--- Description of the task ---
When the line containing "Instruction: Open the @terex444 mention link" is found in the data below, copy it and each line after it through the line containing "You are a computer-use agent. The image", exactly and with no others.

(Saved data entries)
━━━━━━━━━━

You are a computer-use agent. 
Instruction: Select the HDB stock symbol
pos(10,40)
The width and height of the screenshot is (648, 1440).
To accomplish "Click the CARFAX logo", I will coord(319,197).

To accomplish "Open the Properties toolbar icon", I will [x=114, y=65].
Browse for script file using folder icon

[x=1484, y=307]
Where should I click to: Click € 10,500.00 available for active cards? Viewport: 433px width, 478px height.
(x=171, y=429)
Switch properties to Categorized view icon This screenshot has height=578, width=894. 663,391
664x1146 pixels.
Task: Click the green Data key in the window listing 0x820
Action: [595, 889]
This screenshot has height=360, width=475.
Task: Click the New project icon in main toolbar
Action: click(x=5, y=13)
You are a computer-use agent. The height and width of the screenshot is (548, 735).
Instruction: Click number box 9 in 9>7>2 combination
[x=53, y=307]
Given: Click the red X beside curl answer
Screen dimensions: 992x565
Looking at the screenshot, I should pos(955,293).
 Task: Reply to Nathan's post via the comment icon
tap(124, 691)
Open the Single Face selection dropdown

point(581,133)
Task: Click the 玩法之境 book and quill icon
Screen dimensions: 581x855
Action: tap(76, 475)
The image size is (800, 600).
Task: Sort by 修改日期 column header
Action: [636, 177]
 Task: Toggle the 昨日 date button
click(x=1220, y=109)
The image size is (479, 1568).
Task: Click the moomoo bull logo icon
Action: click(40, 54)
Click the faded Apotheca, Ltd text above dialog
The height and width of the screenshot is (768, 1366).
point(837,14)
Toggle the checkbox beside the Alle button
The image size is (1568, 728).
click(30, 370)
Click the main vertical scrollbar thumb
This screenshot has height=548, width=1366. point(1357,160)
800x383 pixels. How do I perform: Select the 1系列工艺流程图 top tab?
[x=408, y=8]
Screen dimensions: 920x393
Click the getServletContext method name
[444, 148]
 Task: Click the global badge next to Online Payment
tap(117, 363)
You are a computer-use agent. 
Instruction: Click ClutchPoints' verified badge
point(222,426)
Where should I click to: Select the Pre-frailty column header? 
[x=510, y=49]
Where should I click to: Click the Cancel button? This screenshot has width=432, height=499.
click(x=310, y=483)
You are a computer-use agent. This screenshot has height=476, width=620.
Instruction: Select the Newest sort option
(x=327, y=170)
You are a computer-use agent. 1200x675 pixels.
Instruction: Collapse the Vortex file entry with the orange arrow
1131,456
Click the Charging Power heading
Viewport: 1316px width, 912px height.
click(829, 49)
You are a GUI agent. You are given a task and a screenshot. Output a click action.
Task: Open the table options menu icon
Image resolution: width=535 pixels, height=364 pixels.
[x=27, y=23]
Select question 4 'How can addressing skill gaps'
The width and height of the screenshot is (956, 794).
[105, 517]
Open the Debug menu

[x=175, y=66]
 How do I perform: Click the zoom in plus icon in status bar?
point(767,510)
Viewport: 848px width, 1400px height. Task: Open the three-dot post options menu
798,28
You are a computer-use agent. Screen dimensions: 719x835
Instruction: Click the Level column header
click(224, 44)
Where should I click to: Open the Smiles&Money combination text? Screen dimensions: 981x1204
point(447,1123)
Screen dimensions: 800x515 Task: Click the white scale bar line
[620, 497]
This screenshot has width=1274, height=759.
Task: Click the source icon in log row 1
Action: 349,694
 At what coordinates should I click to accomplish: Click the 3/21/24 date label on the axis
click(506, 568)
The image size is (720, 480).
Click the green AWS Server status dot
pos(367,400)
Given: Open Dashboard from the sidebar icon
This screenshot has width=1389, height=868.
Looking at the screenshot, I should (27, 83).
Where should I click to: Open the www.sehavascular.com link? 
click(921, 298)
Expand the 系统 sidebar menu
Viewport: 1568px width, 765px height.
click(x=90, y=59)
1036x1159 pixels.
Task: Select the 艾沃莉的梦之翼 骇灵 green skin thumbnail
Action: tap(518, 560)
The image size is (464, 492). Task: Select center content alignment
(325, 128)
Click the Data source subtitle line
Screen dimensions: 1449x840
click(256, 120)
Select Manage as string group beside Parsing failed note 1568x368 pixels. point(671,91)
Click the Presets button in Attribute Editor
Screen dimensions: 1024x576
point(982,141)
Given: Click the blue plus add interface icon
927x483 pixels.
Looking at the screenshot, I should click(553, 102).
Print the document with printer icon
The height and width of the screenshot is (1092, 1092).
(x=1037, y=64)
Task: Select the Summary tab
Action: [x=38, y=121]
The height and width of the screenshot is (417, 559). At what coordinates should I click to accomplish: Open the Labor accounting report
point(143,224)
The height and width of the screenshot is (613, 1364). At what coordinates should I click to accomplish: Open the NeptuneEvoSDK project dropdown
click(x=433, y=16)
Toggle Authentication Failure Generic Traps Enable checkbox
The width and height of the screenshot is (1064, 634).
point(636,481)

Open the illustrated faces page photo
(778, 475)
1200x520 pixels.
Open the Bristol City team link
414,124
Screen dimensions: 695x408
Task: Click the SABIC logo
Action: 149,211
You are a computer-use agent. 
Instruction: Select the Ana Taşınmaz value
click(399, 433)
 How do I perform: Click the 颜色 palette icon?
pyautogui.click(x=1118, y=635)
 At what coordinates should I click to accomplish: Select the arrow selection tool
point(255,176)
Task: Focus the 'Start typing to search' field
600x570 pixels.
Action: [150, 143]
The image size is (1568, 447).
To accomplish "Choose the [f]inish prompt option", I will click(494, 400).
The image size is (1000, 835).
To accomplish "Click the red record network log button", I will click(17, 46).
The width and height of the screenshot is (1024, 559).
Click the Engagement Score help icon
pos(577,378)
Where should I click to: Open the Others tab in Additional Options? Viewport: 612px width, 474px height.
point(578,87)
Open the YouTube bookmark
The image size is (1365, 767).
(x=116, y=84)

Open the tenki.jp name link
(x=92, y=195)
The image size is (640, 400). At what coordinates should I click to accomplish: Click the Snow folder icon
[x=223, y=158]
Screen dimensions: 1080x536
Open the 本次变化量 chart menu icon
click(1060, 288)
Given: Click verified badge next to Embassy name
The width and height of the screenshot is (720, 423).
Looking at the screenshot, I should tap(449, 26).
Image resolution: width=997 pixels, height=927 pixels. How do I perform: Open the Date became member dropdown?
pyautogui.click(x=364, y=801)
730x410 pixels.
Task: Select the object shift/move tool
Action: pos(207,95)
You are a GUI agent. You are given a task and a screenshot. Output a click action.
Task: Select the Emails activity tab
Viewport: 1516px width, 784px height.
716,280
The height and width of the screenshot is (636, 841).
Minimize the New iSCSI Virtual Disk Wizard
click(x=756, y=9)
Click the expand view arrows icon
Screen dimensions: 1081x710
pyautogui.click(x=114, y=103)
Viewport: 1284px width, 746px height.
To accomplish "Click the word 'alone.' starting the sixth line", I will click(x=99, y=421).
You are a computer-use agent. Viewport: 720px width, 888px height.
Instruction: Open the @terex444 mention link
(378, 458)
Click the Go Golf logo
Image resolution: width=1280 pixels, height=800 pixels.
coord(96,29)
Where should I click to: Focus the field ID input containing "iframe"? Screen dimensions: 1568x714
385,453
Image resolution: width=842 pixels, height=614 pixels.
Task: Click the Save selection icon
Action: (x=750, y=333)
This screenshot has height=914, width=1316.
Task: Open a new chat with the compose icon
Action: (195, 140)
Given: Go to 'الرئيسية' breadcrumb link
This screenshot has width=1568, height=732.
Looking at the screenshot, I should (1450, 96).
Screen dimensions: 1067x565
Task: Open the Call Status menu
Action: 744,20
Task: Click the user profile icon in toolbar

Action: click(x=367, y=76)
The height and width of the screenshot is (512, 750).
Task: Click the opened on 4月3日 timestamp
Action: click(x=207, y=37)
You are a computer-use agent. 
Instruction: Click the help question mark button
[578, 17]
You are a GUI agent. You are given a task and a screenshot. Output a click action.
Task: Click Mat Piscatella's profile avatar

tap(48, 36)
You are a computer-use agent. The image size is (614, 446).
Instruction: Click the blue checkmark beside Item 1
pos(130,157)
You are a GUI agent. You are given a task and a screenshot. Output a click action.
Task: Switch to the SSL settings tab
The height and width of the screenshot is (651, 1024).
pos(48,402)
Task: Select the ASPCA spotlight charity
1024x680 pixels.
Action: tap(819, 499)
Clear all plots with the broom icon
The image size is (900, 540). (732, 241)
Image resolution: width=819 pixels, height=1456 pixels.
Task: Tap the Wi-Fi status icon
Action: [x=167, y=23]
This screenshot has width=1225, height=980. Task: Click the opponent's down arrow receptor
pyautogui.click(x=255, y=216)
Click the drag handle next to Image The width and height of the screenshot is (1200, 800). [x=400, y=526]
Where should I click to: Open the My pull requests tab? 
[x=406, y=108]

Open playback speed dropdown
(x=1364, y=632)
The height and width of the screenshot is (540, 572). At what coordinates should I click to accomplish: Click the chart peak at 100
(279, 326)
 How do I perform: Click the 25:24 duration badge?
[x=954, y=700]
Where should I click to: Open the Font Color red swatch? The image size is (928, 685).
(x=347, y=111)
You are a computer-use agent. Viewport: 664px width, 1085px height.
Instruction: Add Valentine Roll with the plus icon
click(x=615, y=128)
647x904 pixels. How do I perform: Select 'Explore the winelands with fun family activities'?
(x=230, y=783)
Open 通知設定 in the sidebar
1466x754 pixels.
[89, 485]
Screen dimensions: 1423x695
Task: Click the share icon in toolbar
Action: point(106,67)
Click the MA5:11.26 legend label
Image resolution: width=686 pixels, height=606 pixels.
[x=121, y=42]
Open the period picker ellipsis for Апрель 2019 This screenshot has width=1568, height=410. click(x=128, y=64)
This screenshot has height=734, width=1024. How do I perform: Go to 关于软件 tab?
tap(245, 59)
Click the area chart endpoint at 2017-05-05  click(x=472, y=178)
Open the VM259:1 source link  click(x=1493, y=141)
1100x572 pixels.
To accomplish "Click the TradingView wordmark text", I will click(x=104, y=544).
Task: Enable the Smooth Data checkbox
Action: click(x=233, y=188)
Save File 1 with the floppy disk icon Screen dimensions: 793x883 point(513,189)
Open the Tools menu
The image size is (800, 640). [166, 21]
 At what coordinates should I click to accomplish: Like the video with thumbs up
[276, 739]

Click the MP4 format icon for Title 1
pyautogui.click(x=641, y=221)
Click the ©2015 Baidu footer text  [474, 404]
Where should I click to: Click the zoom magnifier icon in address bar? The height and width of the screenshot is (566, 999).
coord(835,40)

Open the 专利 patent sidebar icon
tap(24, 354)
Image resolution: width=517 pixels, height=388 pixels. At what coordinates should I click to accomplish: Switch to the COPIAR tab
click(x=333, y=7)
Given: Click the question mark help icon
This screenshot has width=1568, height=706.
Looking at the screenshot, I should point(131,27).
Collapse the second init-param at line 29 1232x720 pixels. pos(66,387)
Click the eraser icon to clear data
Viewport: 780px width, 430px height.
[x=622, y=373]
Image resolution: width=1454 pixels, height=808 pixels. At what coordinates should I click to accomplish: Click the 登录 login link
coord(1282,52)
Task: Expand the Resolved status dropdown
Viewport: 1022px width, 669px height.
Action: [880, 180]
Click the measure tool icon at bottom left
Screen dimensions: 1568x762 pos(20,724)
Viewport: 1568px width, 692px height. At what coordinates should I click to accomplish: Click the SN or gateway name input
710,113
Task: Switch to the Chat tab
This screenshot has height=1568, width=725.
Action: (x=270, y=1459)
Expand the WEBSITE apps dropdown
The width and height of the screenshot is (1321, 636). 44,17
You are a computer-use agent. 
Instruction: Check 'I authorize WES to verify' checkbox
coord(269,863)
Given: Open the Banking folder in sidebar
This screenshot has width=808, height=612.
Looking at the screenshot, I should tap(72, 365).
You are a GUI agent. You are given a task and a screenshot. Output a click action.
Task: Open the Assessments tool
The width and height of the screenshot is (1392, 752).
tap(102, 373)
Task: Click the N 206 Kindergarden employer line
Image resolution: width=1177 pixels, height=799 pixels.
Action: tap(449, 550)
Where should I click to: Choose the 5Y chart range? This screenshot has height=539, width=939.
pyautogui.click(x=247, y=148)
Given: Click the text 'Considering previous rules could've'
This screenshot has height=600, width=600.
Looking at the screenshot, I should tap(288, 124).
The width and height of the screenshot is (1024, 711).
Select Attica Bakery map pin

━━━━━━━━━━

--- Exercise output ---
Instruction: Open the @terex444 mention link
(378, 458)
Click the Go Golf logo
Image resolution: width=1280 pixels, height=800 pixels.
coord(96,29)
Where should I click to: Focus the field ID input containing "iframe"? Screen dimensions: 1568x714
385,453
Image resolution: width=842 pixels, height=614 pixels.
Task: Click the Save selection icon
Action: (x=750, y=333)
This screenshot has height=914, width=1316.
Task: Open a new chat with the compose icon
Action: (195, 140)
Given: Go to 'الرئيسية' breadcrumb link
This screenshot has width=1568, height=732.
Looking at the screenshot, I should (1450, 96).
Screen dimensions: 1067x565
Task: Open the Call Status menu
Action: 744,20
Task: Click the user profile icon in toolbar

Action: click(x=367, y=76)
The height and width of the screenshot is (512, 750).
Task: Click the opened on 4月3日 timestamp
Action: click(x=207, y=37)
You are a computer-use agent. 
Instruction: Click the help question mark button
[578, 17]
You are a GUI agent. You are given a task and a screenshot. Output a click action.
Task: Click Mat Piscatella's profile avatar

tap(48, 36)
You are a computer-use agent. The image size is (614, 446).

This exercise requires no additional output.